Goal: Rewrite the stretch of the listing from the line containing "830x623 pixels." through the end of the listing as a numbered list, leaving out blank lines and the pictures.

─── Data for this exercise

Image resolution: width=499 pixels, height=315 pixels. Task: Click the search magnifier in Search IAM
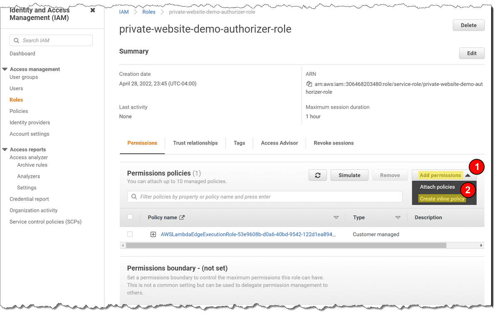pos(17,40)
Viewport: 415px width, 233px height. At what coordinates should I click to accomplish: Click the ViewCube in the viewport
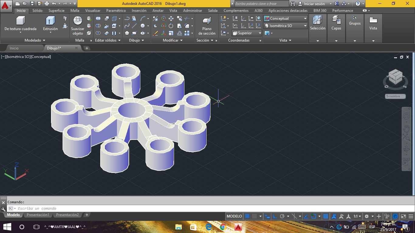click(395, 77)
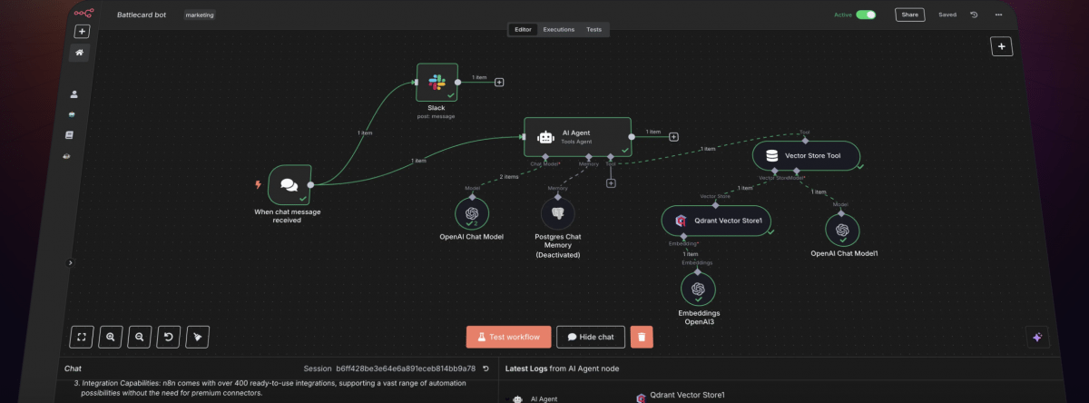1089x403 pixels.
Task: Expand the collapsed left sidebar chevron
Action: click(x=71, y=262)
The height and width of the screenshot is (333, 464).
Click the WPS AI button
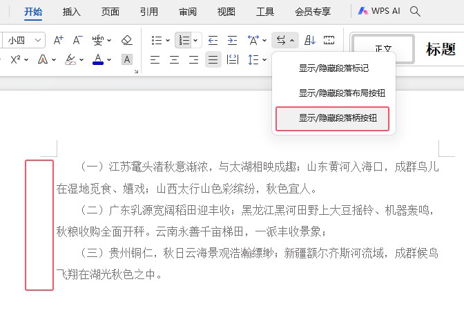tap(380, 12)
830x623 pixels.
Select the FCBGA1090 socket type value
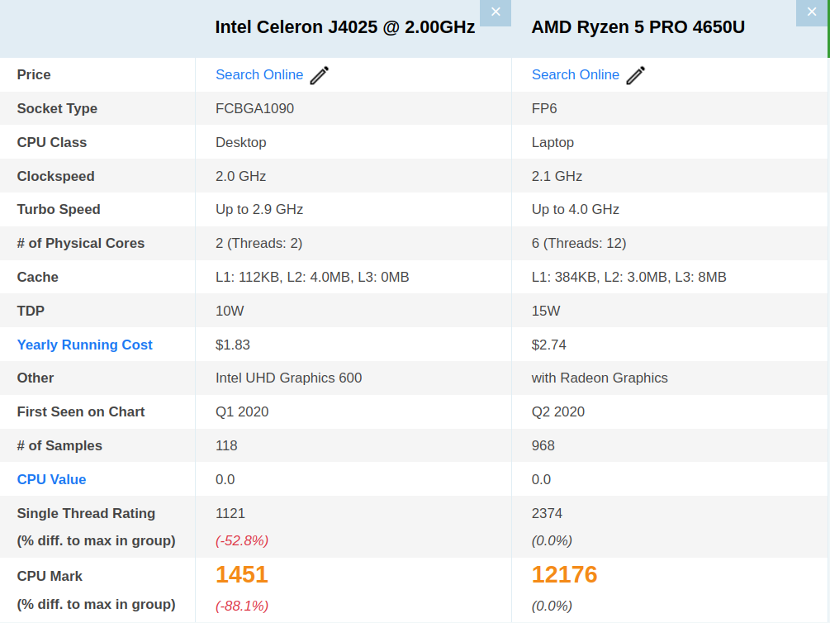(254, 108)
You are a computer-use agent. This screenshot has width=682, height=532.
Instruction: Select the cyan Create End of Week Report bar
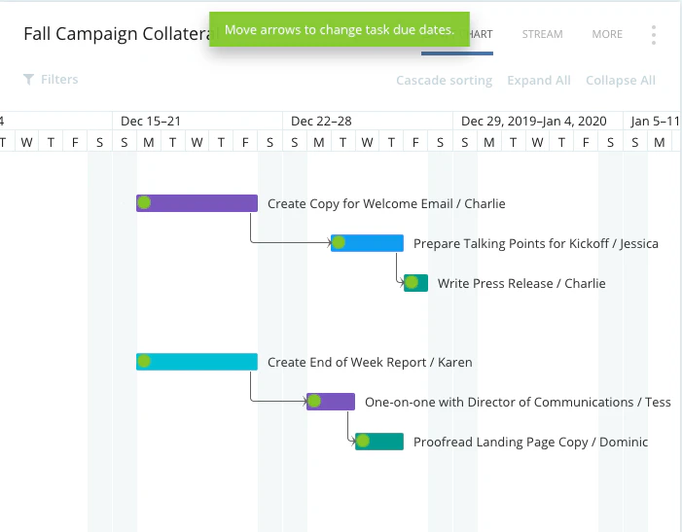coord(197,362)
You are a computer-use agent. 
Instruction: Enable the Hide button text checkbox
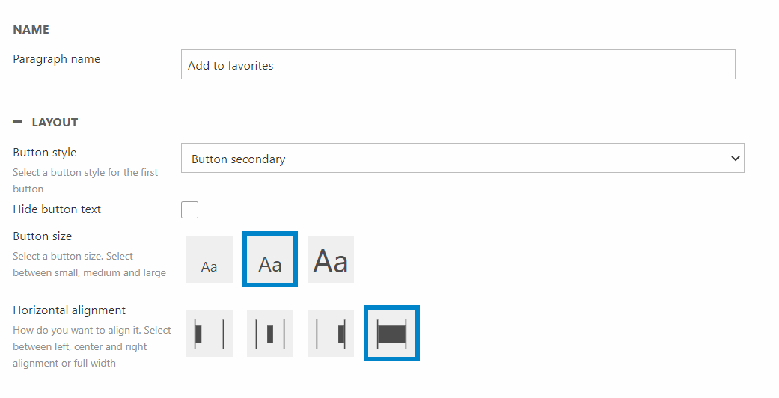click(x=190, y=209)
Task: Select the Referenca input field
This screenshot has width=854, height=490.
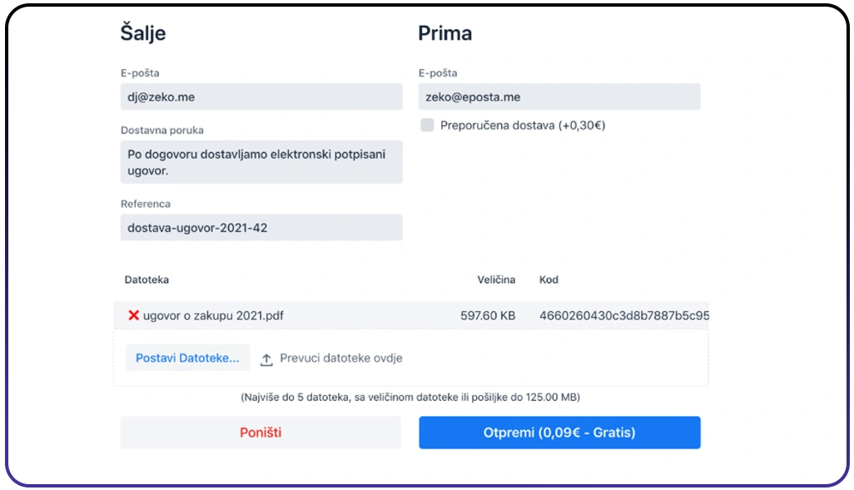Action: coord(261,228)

──────

Exercise solution:
1. 830x623 pixels.
2. Select the FCBGA1090 socket type value
3. (254, 108)
4. You are a computer-use agent. This screenshot has width=682, height=532.
5. Instruction: Select the cyan Create End of Week Report bar
6. coord(197,362)
7. You are a computer-use agent. 
8. Instruction: Enable the Hide button text checkbox
9. click(x=190, y=209)
10. Task: Select the Referenca input field
11. This screenshot has width=854, height=490.
12. Action: coord(261,228)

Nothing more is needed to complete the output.